If you find them attractive, you find them
attractive. Just make sure it is
for the right reasons.
Fuck, I'll just do this one. This is by Remarkable
Ad 2886.
My 25-year-old
female boyfriend, 25-year-old
female, I assume
male, said something super weird
while we were doing the dirty
and I cannot get it off my mind.
What can I do to get it off my mind?
So some context before.
On this day, we were boiling some beans and he was in a work meeting and forgot to check
in on them and only found out after the water had boiled away and the beans were burning.
Now fast forward to the night.
Things are getting heated up in the bed.
He's whispering dirty things in my ear.
We're getting ready to do the deed.
Clothes start coming off. Hands start roaming around. He's still whispering dirty things.

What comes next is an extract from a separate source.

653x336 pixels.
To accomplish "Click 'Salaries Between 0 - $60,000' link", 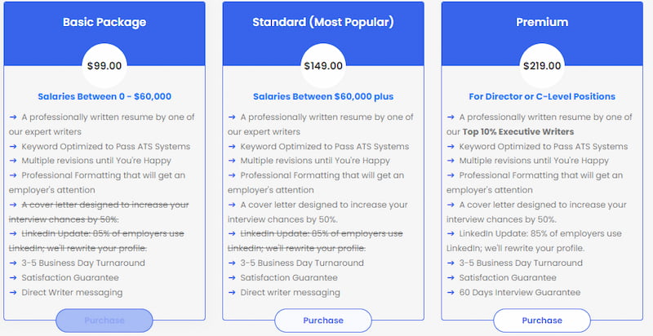I will 104,96.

And then he suddenly he whispers, I burnt the beans very seductively in my ear in the middle
of all of this. I know it sounds absolutely comical, but this guy is known for such shenanigans.
My first reaction was like, wait, what? And then he repeated it. I burnt the beans.

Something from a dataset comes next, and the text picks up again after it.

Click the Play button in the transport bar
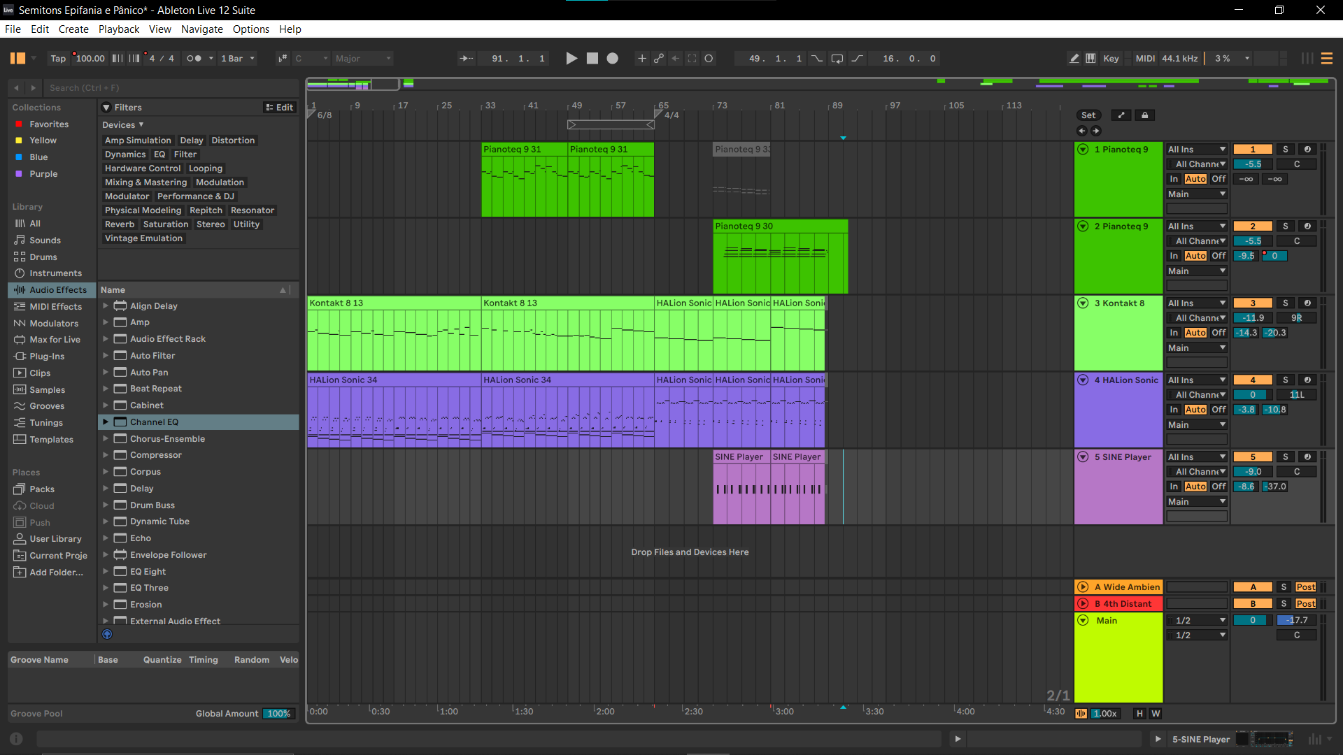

And we both started laughing our heads off.
Yes, this guy is my boyfriend. But now I can't
seem to get it off my mind. Every time
things get heated, I keep thinking of the smell
of the burned beans and him whispering in my
ear. I can't help but laugh and lose focus
on the sexy times. What do you think I could
do to move forward from this?
Damn, he just Pavlov'd himself
out of sex. Yeah.
Man, beans really are a centric problem for people, huh?
Yeah.
Real dating conundrum.
Is beans like a street slang for some drug we're not cool enough to know?

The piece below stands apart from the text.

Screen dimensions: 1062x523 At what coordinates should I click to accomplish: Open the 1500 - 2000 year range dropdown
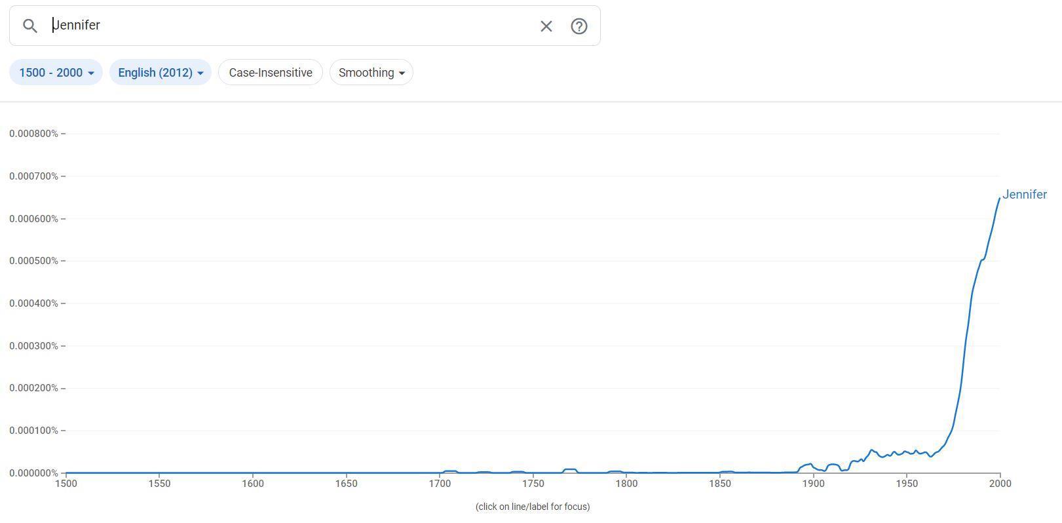56,73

Maybe it's an emoji I don't realize, which is why I'd get kicked out of the circle.
Maybe.
This is tough because I, as someone who has laughing triggers like that song from monday
yes exactly yeah there was we were listening to a song i don't even remember what it was
oh it was it was a song from undertale but performed by someone who grunting and moaning i
guess and just like freaking the fuck out anyway it it broke me and for the next couple
days if i thought about it like even now i'm trying to keep it under under wraps and thankfully
i can't picture it in my head right now because we're talking there was also a video of a kid in
like one of those head braces i was actually gonna start mentioning that um who and he's like it's
actually like good for uh spinal rehabilitation
or something like that and you essentially like strap your head in there and you dangle from it
and like wiggle around and this kid was just going fucking buck wild i don't know if you've seen it
but it's one of the funniest fucking videos i've ever seen in my life i think like the thing that
got me and i just fuck me i just i burnt the beans but see what i mean it's like i just i'm just describing
a video that makes me laugh and i'm there's a video that i don't know whether it's as funny
as it actually is or whether it was just like peak pandemic hysteria but like it's of a guy
walking his dog on this like path and there's like really
like like long grass on either side of the path and there's a snake and they like see the snake
going across the path and they're like oh like rex don't come back like to the dog and the german
shepherd turns around runs back and they're like no no no no and the dog picks up the snake and just like shakes his head and yeets the snake like so fucking far into the distance.
And I,
like I cried,
like I bawled crying until I was in pain.
Like my stomach,
my ribs,
my face,
my mouth,
like everything hurt from just like being tense.
It like,
I laughed for probably half an hour and I'm too scared to look up the video
again.
Cause I don't know if it'll happen again.
I know.
We need to post these videos.
I don't know if I want it to happen.
We'll post these videos on social media
so you know what the fuck we're talking about.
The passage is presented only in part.